Background/Aims: Inflammatory bowel disease, a chronic inflammatory disease with unknown etiology, affects the small and large bowel at different levels. It is increasingly considered that innate immune system may have a central position in the pathogenesis of the disease. As a part of the innate immune system, bactericidal permeability increasing protein has an important role in the recognition and neutralization of gram-negative bacteria. The aim of our study was to investigate the involvement of bactericidal permeability increasing protein gene polymorphism (bactericidal permeability increasing protein Lys216Glu) in inflammatory bowel disease in a large group of Turkish patients. Patients and Methods: The present study included 528 inflammatory bowel disease patients, 224 with Crohn’s disease and 304 with ulcerative colitis, and 339 healthy controls. Results: Bactericidal permeability increasing protein Lys216Glu polymorphism was found to be associated with both Crohn’s disease and ulcerative colitis (P = 0.0001). The frequency of the Glu/Glu genotype was significantly lower in patients using steroids and in those with steroid dependence (P = 0.012, OR, 0.80; 95% confidence interval [CI]: 0.68-0.94; P = 0.0286, OR, 0.75; 95% CI: 0.66-0.86, respectively). There was no other association between bactericidal permeability increasing protein gene polymorphism and phenotypes of inflammatory bowel disease. Conclusions: Bactericidal permeability increasing protein Lys216Glu polymorphism is associated with both Crohn’s disease and ulcerative colitis. This is the first study reporting the association of bactericidal permeability increasing protein gene polymorphism with steroid use and dependence in Crohn’s disease.

Keywords: Bactericidal permeability increasing protein, inflammatory bowel disease, single nucleotide polymorphism

How to cite this article:
Can G, Akın H, Özdemir FT, Can H, Yılmaz B, Eren F, Atuğ &, Ünsal B, Hamzaoğlu HO. Bactericidal permeability increasing protein gene polymorphism is associated with inflammatory bowel diseases in the Turkish population. Saudi J Gastroenterol 2015;21:239-44

How to cite this URL:
Can G, Akın H, Özdemir FT, Can H, Yılmaz B, Eren F, Atuğ &, Ünsal B, Hamzaoğlu HO. Bactericidal permeability increasing protein gene polymorphism is associated with inflammatory bowel diseases in the Turkish population. Saudi J Gastroenterol [serial online] 2015 [cited 2022 Aug 17];21:239-44. Available from: https://www.saudijgastro.com/text.asp?2015/21/4/239/161642


Inflammatory bowel disease (IBD) is a chronic inflammatory disease with unknown etiology, which affects the different layers of small and large intestine at different levels.[1] It is known that a lot of environmental and genetic factors have a role in the development of the disease. Immunologic response is excessively increased against intestinal microorganisms in genetically susceptible persons. Healthy people have an immune tolerance against commensal bacteria; however, there is a loss of immune tolerance in patients with IBD. It is not clear what mechanisms are responsible for this situation.[2] Luminal antigens not contacting the immune system normally may trigger the immune response by crossing the epithelial barrier as a result of increased permeability of the intestinal epithelium.[3],[4] On the other hand, improper activation of pathogen recognition receptors that identify the pathogen microorganisms may be responsible for the excessive immune response.
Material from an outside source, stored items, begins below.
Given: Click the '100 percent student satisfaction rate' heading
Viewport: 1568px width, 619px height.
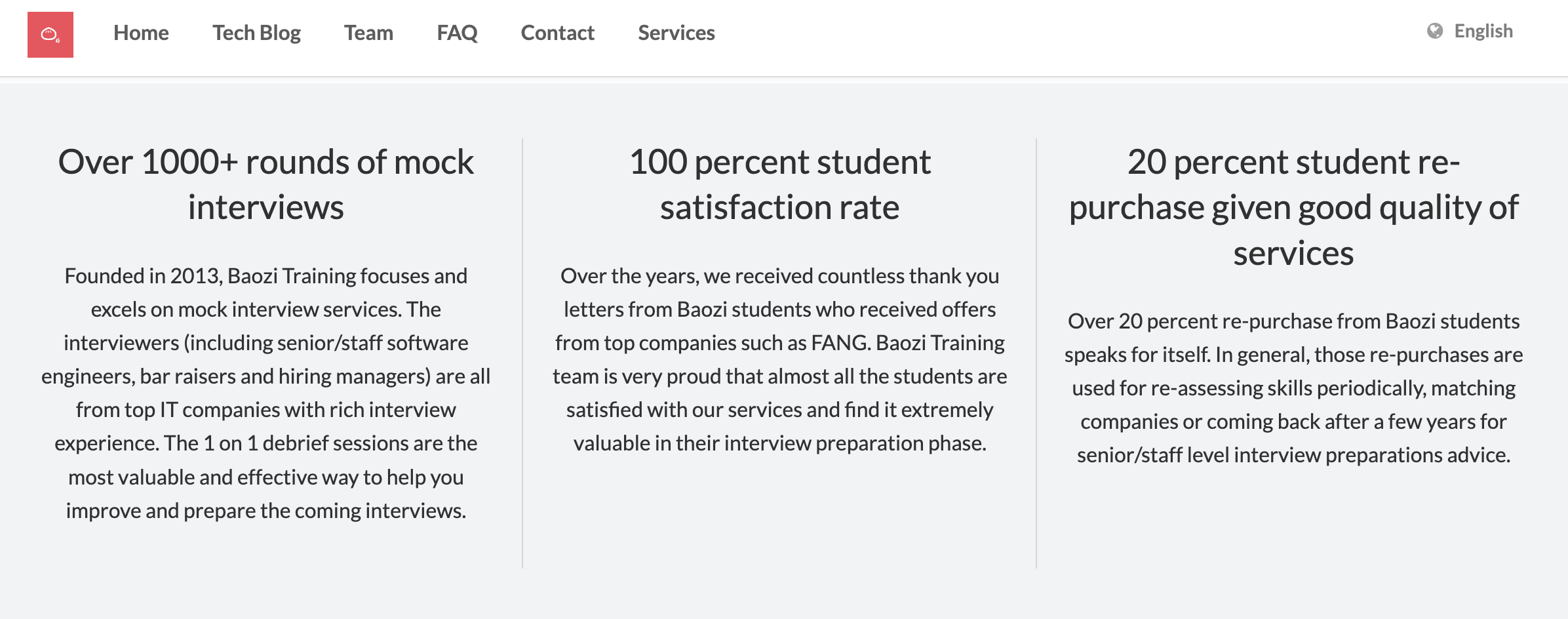Looking at the screenshot, I should click(779, 184).
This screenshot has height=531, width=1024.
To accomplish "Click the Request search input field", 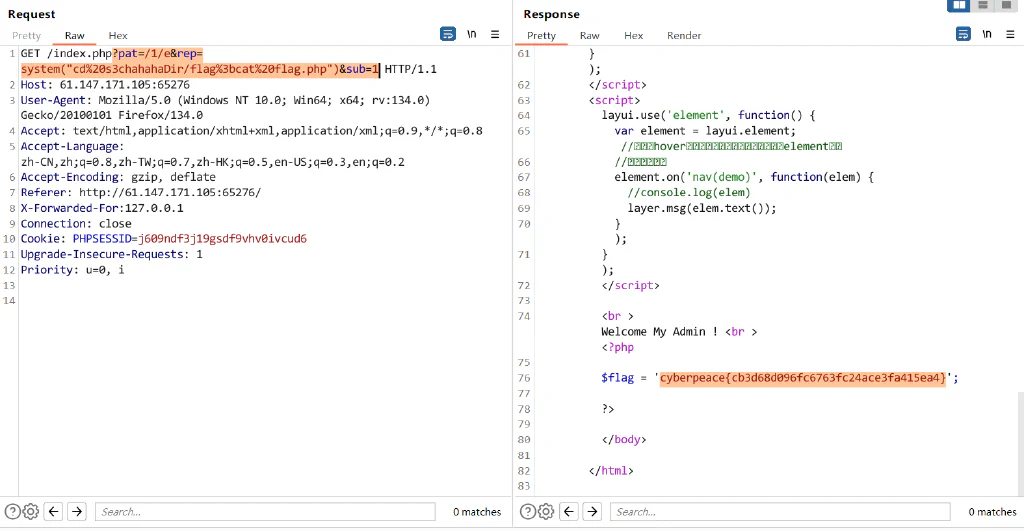I will (x=265, y=511).
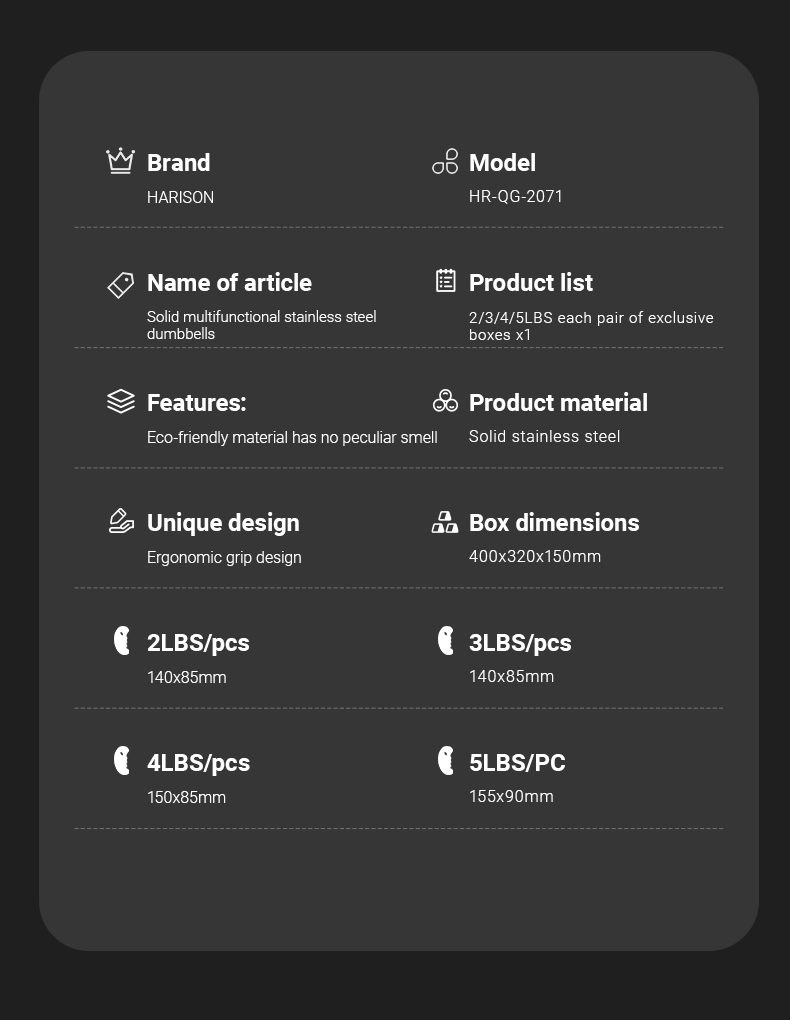
Task: Click the model number HR-QG-2071
Action: pyautogui.click(x=515, y=196)
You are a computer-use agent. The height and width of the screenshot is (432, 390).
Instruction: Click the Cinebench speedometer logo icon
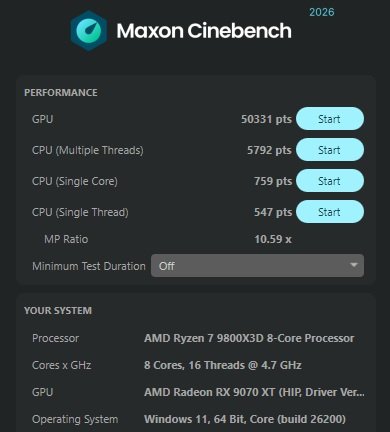click(x=89, y=31)
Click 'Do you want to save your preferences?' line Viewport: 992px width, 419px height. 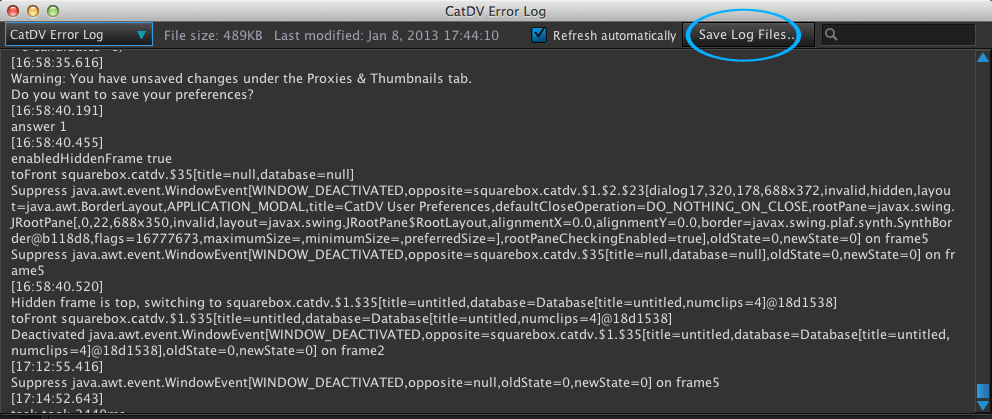(x=132, y=94)
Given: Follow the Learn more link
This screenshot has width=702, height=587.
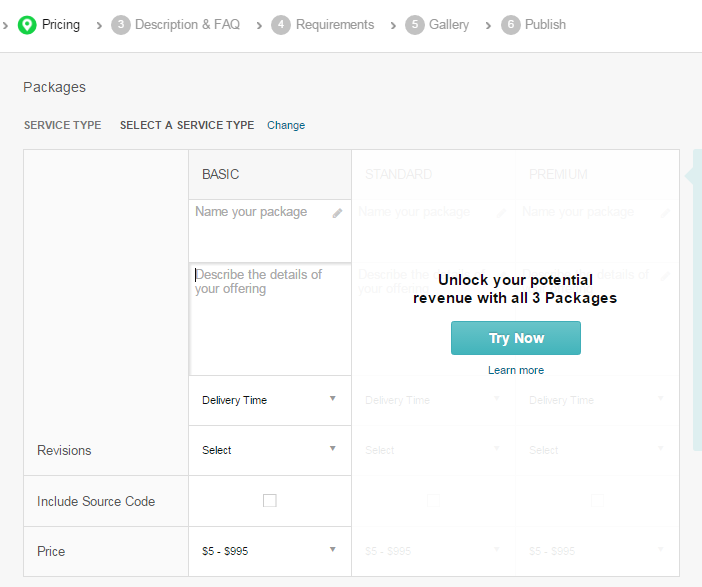Looking at the screenshot, I should tap(516, 371).
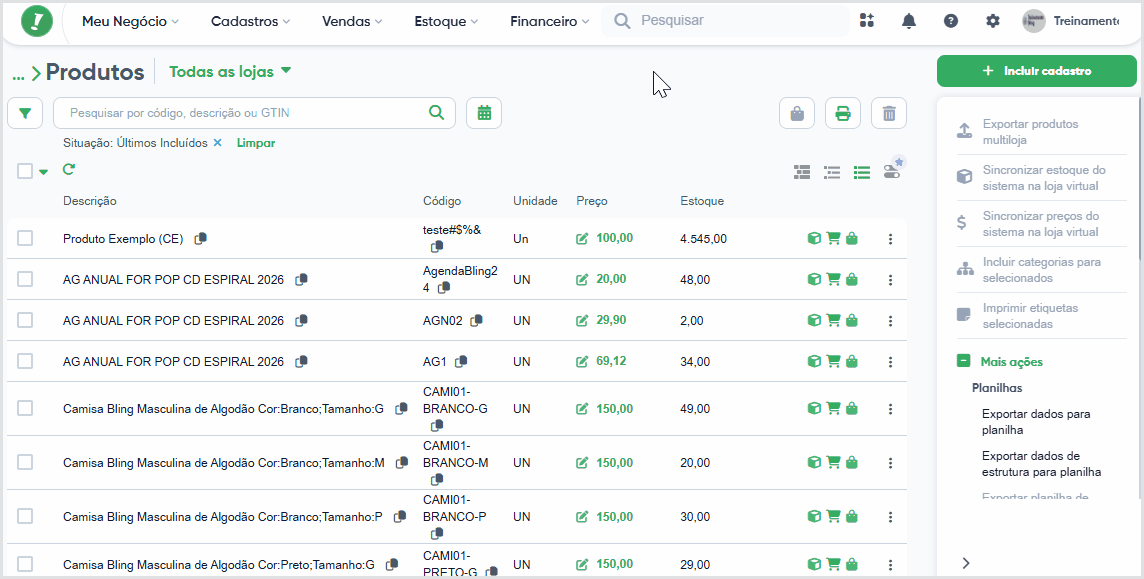Click the notifications bell icon
Viewport: 1144px width, 579px height.
(x=908, y=21)
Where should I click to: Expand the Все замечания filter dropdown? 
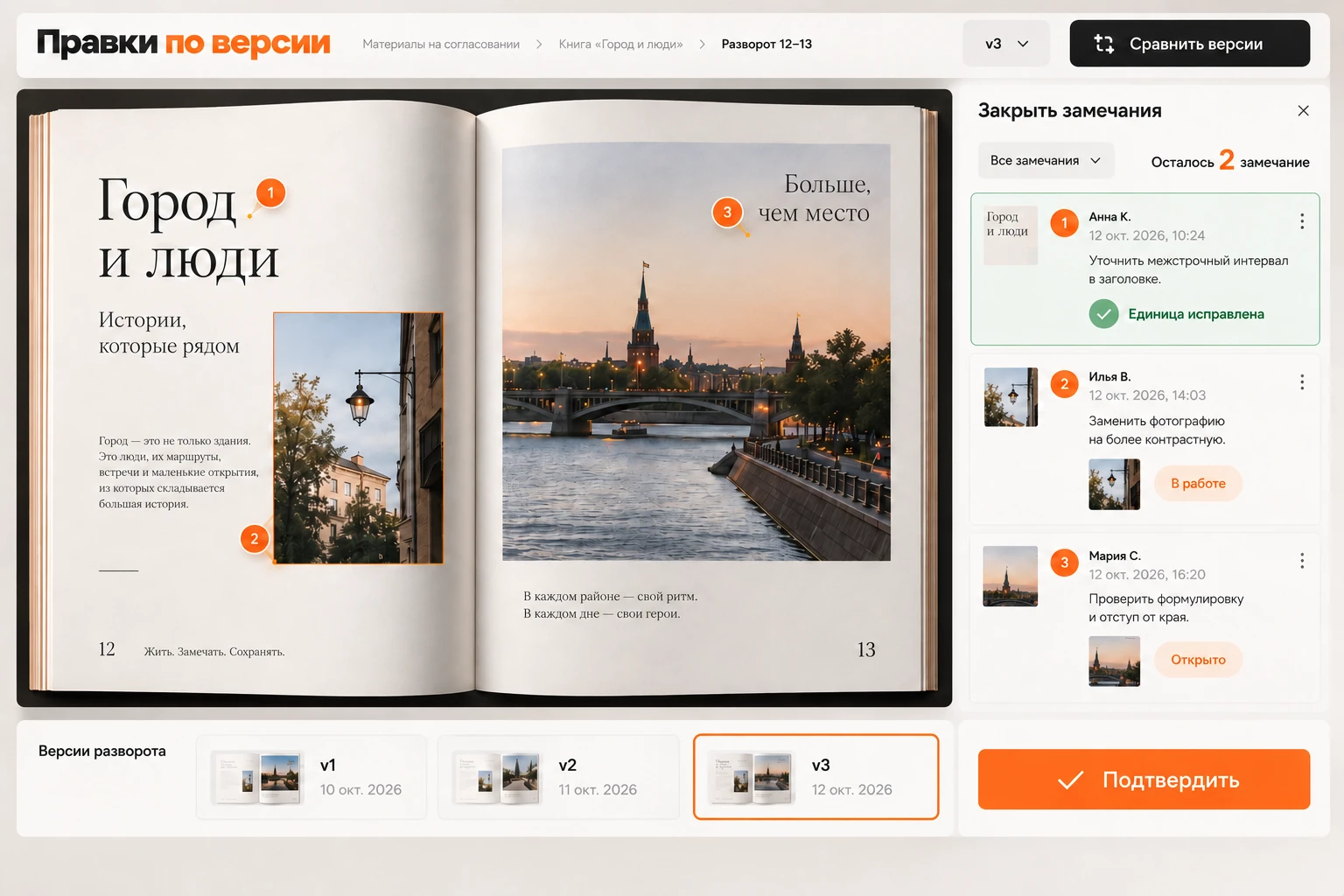1046,161

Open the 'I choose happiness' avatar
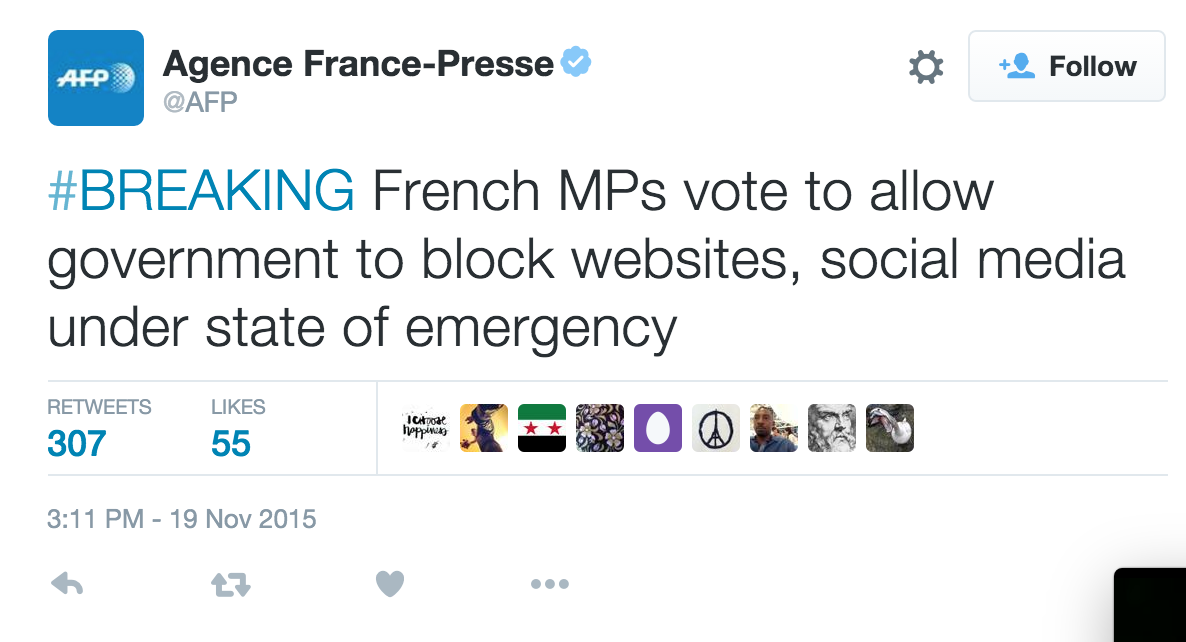(x=426, y=428)

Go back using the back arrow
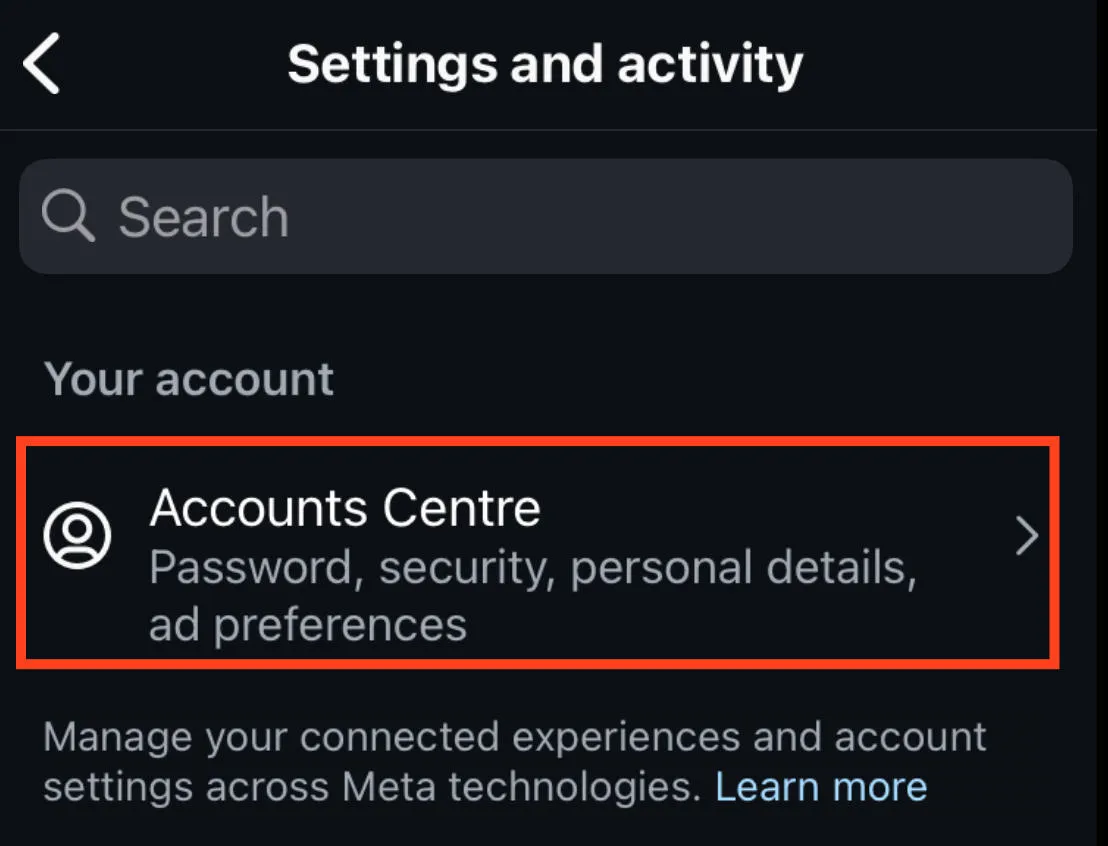pyautogui.click(x=42, y=63)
As a part of the innate immune system, nucleotide-binding oligomerization domain-2 (NOD2) protein, whose function is to identify the bacterial motifs, was found to have three different mutations associated with susceptibility to Crohn’s disease (CD).[5][6][7][8] Thereafter, two different single nucleotide polymorphisms (SNP) associated with IBD were identified in toll-like receptor-4 (TLR4) recognizing lipopolysaccharide (LPS), an integral part of the gram-negative bacterial membrane.[9] It is increasingly recognized that innate immune system may have a central position in the pathogenesis of the disease. Proteins that play a role in the recognition of pathogen microorganisms are believed to be associated with IBD pathogenesis.

Various antimicrobial peptides are secreted by the host against invasive pathogens. These peptides selectively identify and eradicate pathogen microorganisms before spreading all over the body. Bactericidal permeability increasing protein (BPI), one of the most important of these peptides, prevents inflammatory response by binding to LPS. Normally, it has an opposite effect to LPS binding protein (LBP) that induces acute inflammation. It is effective in the elimination of bacteria besides limiting inflammation at a focal area without progression to systemic inflammation.[10][11][12]

Some authors have asserted that any impairment in the functions of BPI protein by virtue of BPI gene polymorphism may change the pathogen microorganism recognition ability of the innate immune system and eventually give rise to undesirable outcomes in IBD.[13] The results of the studies so far, on the association between IBD and BPI polymorphism are not satisfactory, besides not compatible with each other. Akın et al.[14] found that BPI gene polymorphism was significantly associated with UC and CD; however, their results conflicted with the current literature. It was thought that these conflicting results might be due to being a single-centre study and the small sample size of their study. The aim of our study was to investigate the involvement of protein (BPI) gene polymorphism (Lys216Glu) in a large group of Turkish IBD patients recruited from three geographically different regions, as a continuation of the previous study in Turkish population.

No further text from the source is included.